Nitocris of Babylon (c. 550 BC) is an otherwise unknown queen regnant of Babylon described by Herodotus in his Histories.

According to Herodotus' Histories, among sovereigns of Babylon two were women, Semiramis and Nitocris.

Nitocris is credited by Herodotus with various building projects in Babylon. She is also said to have tricked Darius I by placing her tomb above a gate so that no Persian could pass below and enter through. According to the account, Darius was lured in by a mysterious inscription that served as a trap for greedy kings. According to Herodotus, she was the mother of Nabonidus (Greek Labynētos) against whose son an expedition was launched by Cyrus the Great. Dougherty and Beaulieu identify the son as Belshazzar.

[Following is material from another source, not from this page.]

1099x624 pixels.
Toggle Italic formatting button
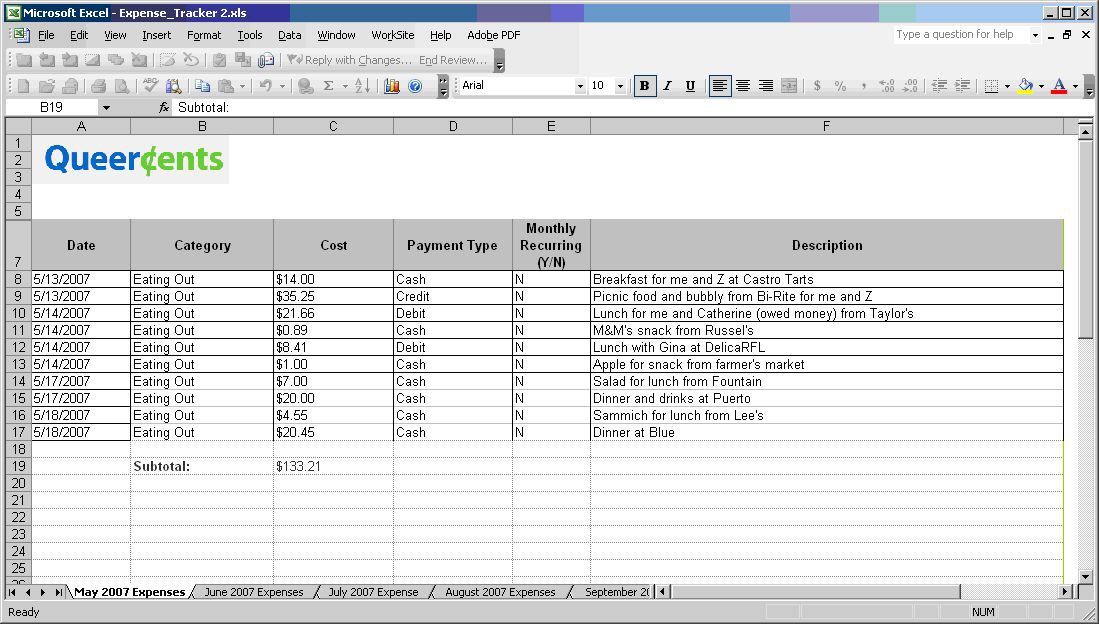[x=668, y=86]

If this is the case, she is most likely the queen in the story of Belshazzar's feast, and she is identified as such in Handel's oratorio Belshazzar.

==Identity of Nitocris==
In the past, various hypotheses have been proposed to link her with one or several known persons:
- Naqi'a, wife of Sanherib, known for building activities
- Adad-happe, the historical mother of Nabonidus, last king of Babylon
- an otherwise unknown wife of Nebuchadnezzar II or a daughter of his. The latter view is the most commonly accepted.

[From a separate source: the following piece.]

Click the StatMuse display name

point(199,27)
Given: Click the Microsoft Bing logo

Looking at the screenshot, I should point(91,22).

It is possible as well that Nabonidus married one of Nebuchadnezzar II's daughters, a marriage which could potentially have been secured through his mother's influence. Not only would such a connection explain Nabonidus's rise to the throne (being connected to the royal family) but it would also explain later historical traditions in which Nabonidus's son, Belshazzar, is described as Nebuchadnezzar II's descendant; as in the Book of Daniel in the Hebrew Bible, where Belshazzar is referred to as Nebuchadnezzar II's (grand)son. William H. Shea proposed in 1982 that Nitocris may tentatively be identified as the name of Nabonidus's wife and Belshazzar's mother.

In the mid-19th century, it was conjectured that Nabonidus married Queen regnant Nitocris, a daughter of Nebuchadnezzar, and that Nitocris was credited with many constructions as co-sovereign with her husband.